Department of Chemical and Biolmolecular Engineering, University of California, Berkeley, California 94720, USA.
Pharm Res. 2011 Dec;28(12):2966-82. doi: 10.1007/s11095-011-0549-8. Epub 2011 Aug 9.
Viruses continuously evolve to contend with an ever-changing environment that involves transmission between hosts and sometimes species, immune responses, and in some cases therapeutic interventions. Given the high mutation rate of viruses relative to the timescales of host evolution and drug development, novel drug classes that are readily screened and translated to the clinic are needed.

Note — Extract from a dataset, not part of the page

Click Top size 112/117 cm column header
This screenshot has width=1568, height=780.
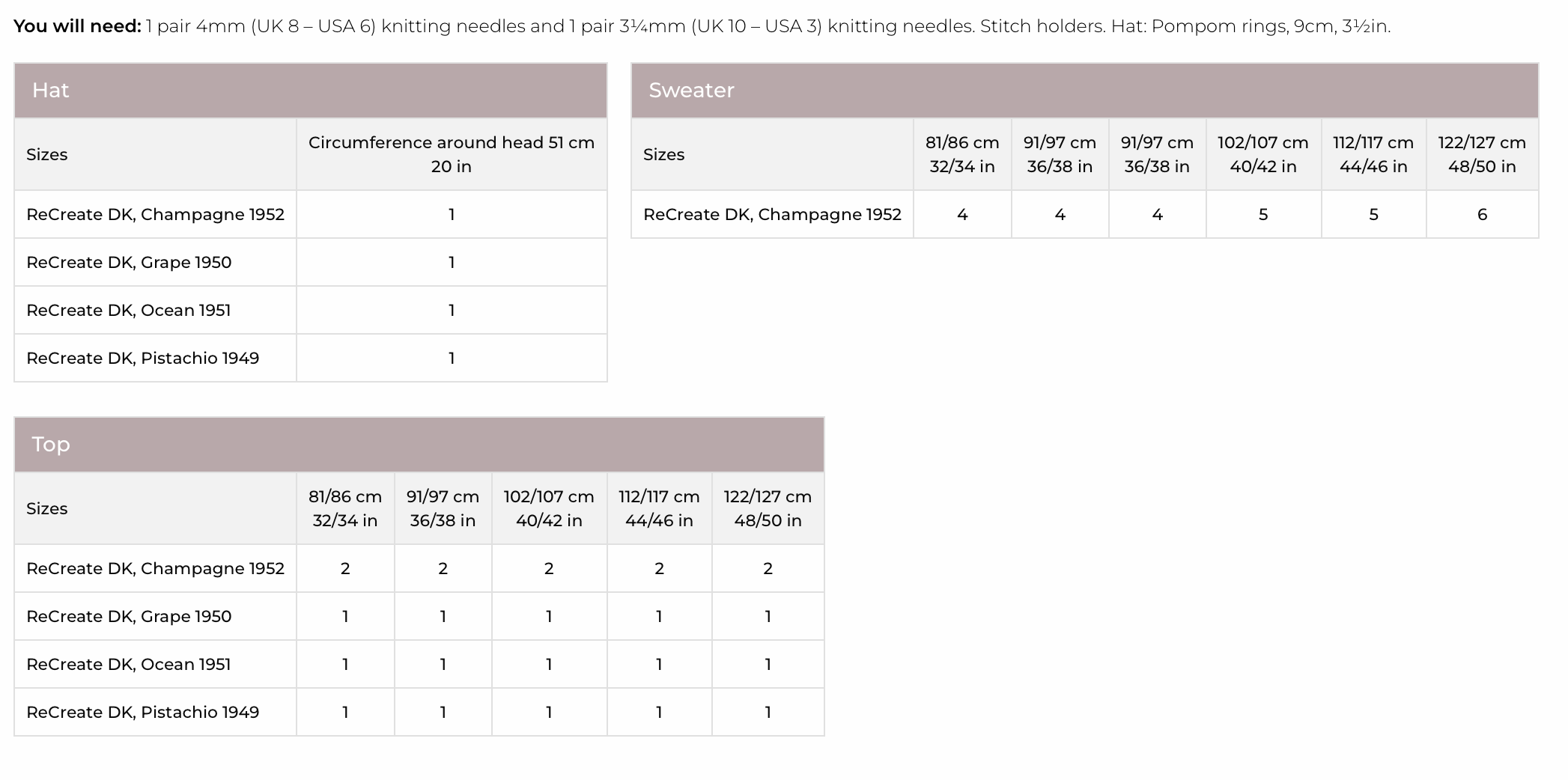point(659,508)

RNA interference (RNAi)-a natural mechanism for specific degradation of target RNAs that is conserved from plants to invertebrates and vertebrates-can potentially be harnessed to yield therapies with extensive specificity, ease of design, and broad application. In this review, we discuss basic mechanisms of action and therapeutic applications of RNAi, including design considerations and areas for future development in the field.
病毒不断进化以应对宿主间不断变化的环境,包括传播、免疫反应,有时还包括治疗干预。鉴于病毒的突变率相对较高,而宿主进化和药物开发的时间尺度却较慢,因此需要易于筛选并能迅速转化为临床应用的新型药物类别。RNA 干扰(RNAi)是一种从植物到无脊椎动物和脊椎动物中保守的特定靶标 RNA 降解的天然机制,具有广泛的特异性、易于设计和广泛的应用,具有潜在的应用价值。在这篇综述中,我们讨论了 RNAi 的作用机制和治疗应用,包括设计考虑因素和该领域的未来发展方向。